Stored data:
┌────────
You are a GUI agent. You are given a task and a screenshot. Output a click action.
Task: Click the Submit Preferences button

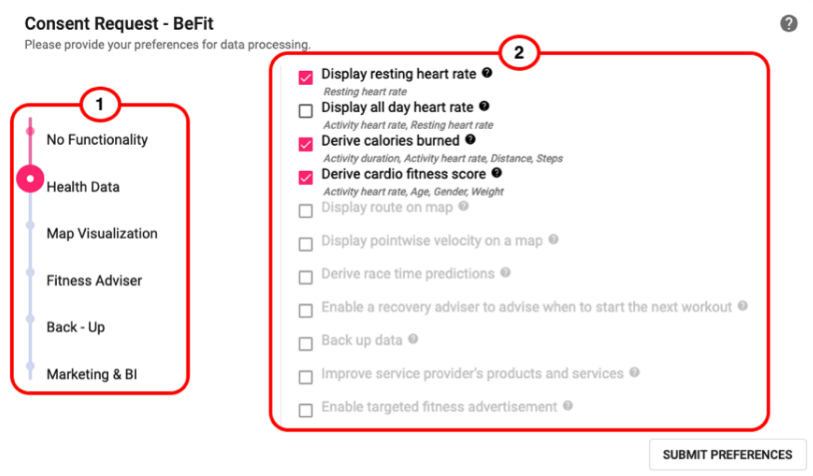(727, 455)
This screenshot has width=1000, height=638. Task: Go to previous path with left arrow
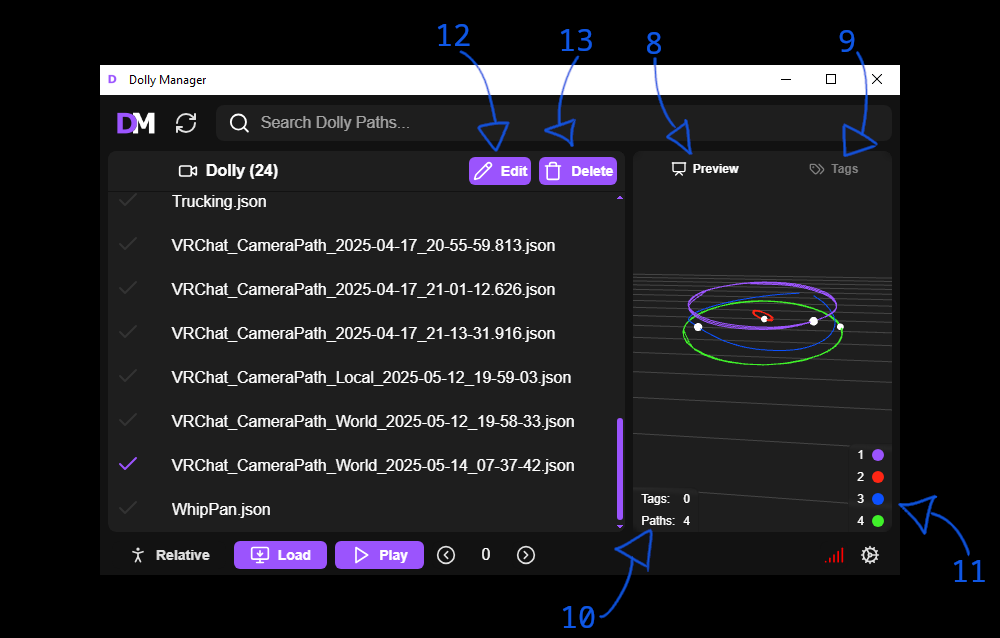pyautogui.click(x=446, y=555)
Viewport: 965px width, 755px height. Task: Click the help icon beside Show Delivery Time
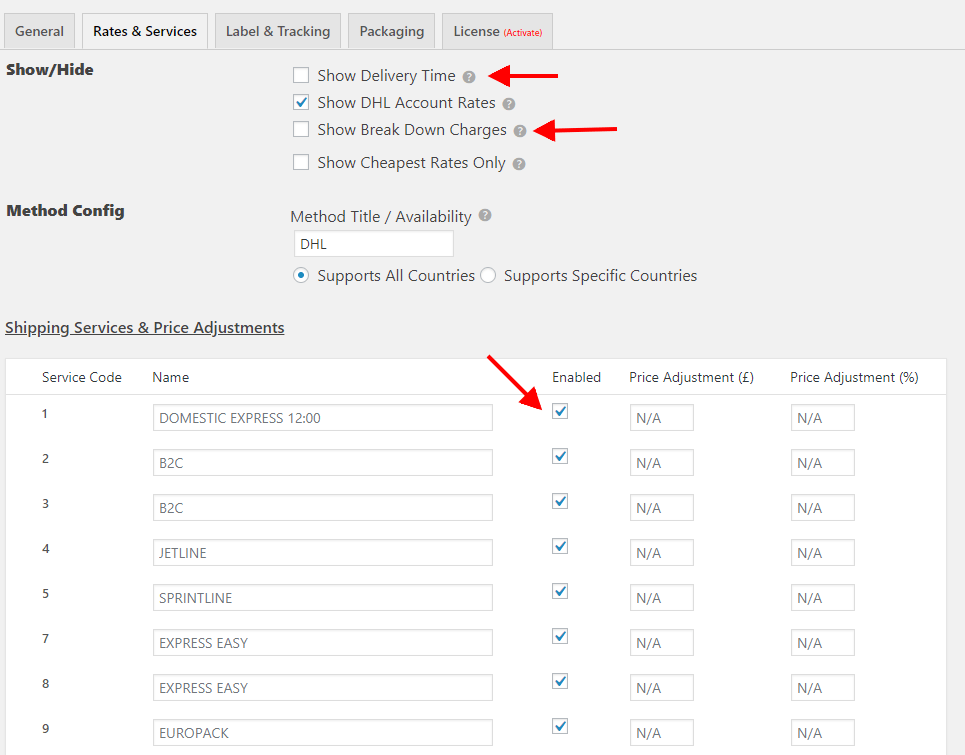469,75
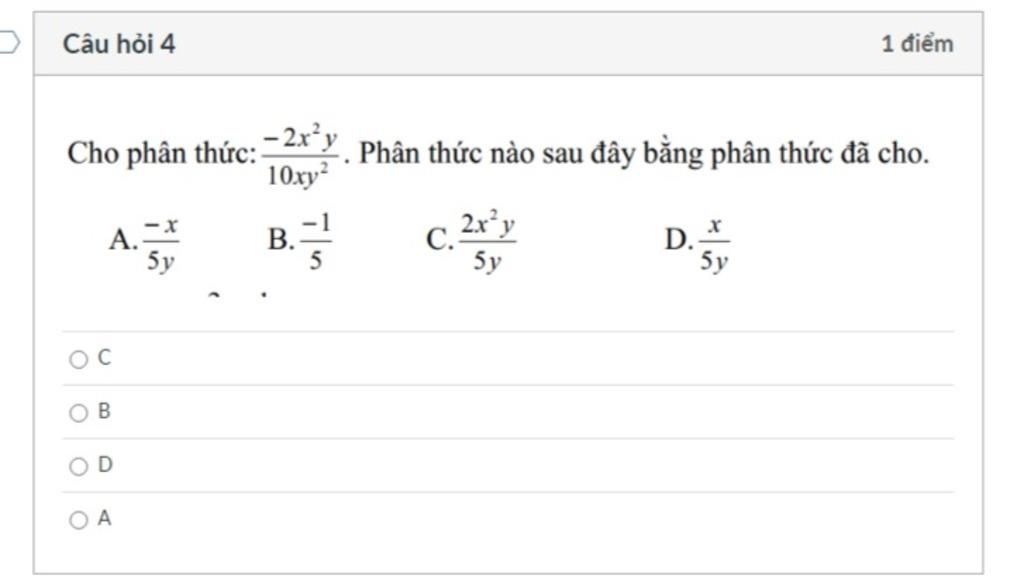Click the letter label A beside its radio
This screenshot has width=1024, height=579.
pyautogui.click(x=104, y=518)
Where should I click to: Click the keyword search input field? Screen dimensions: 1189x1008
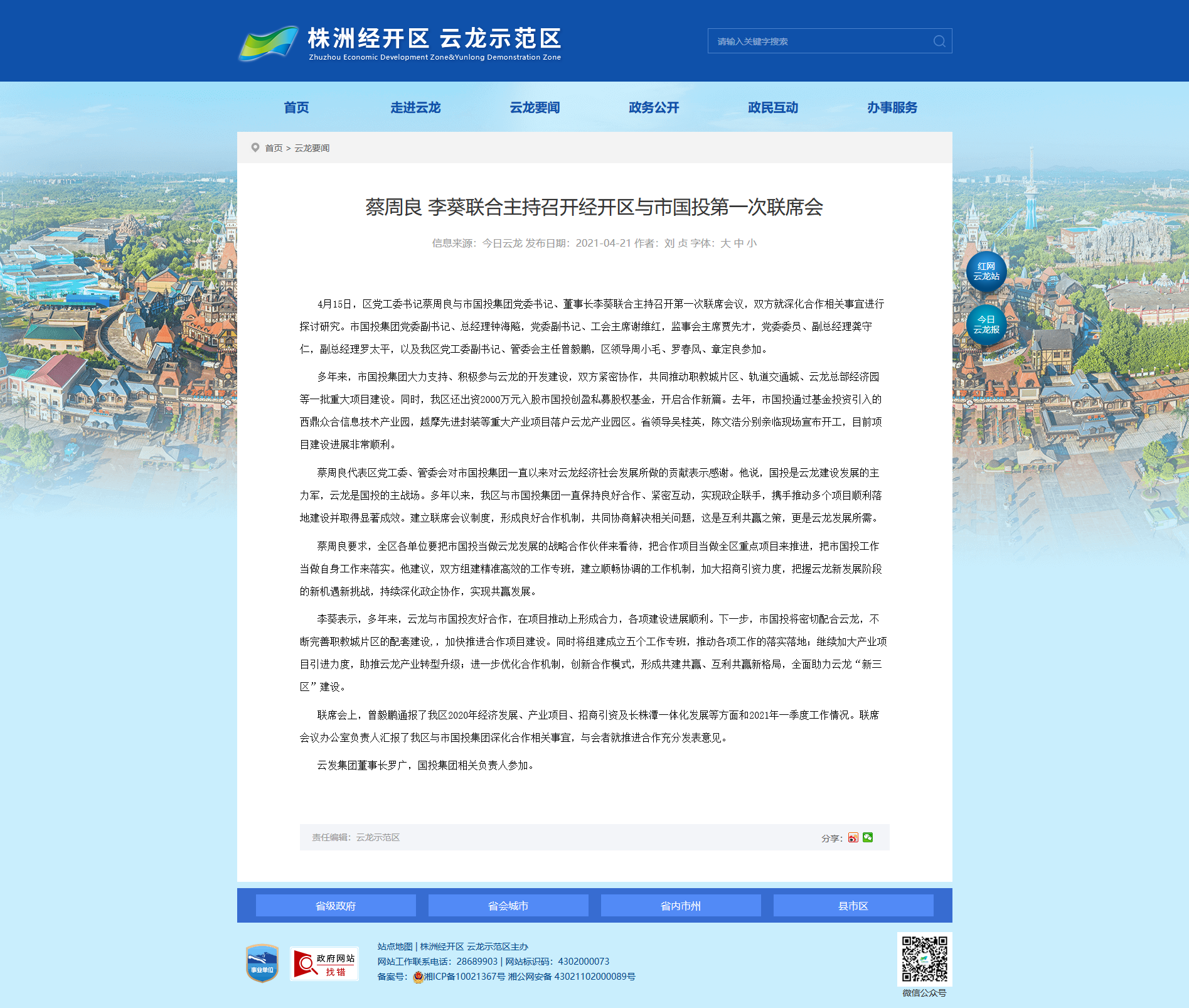point(819,41)
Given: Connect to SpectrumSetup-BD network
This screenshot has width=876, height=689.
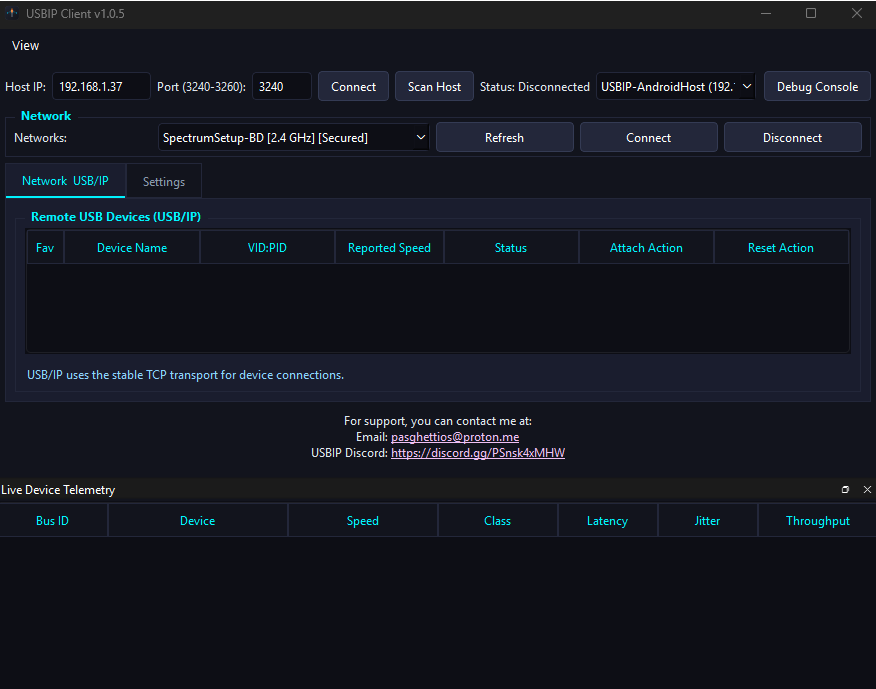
└────────
## WHAT YOU SHOULD DO
In your copy of the records above, include every line exactly but no pictures.

## OUTPUT OF THE EXERCISE
You are a GUI agent. You are given a task and a screenshot. Output a click action.
Task: Click the Submit Preferences button

(727, 455)
This screenshot has width=1000, height=638. Task: Go to previous path with left arrow
pyautogui.click(x=446, y=555)
Viewport: 965px width, 755px height. Task: Click the help icon beside Show Delivery Time
469,75
Click the letter label A beside its radio
This screenshot has width=1024, height=579.
pyautogui.click(x=104, y=518)
Where should I click to: Click the keyword search input field? Screen dimensions: 1189x1008
point(819,41)
Given: Connect to SpectrumSetup-BD network
This screenshot has width=876, height=689.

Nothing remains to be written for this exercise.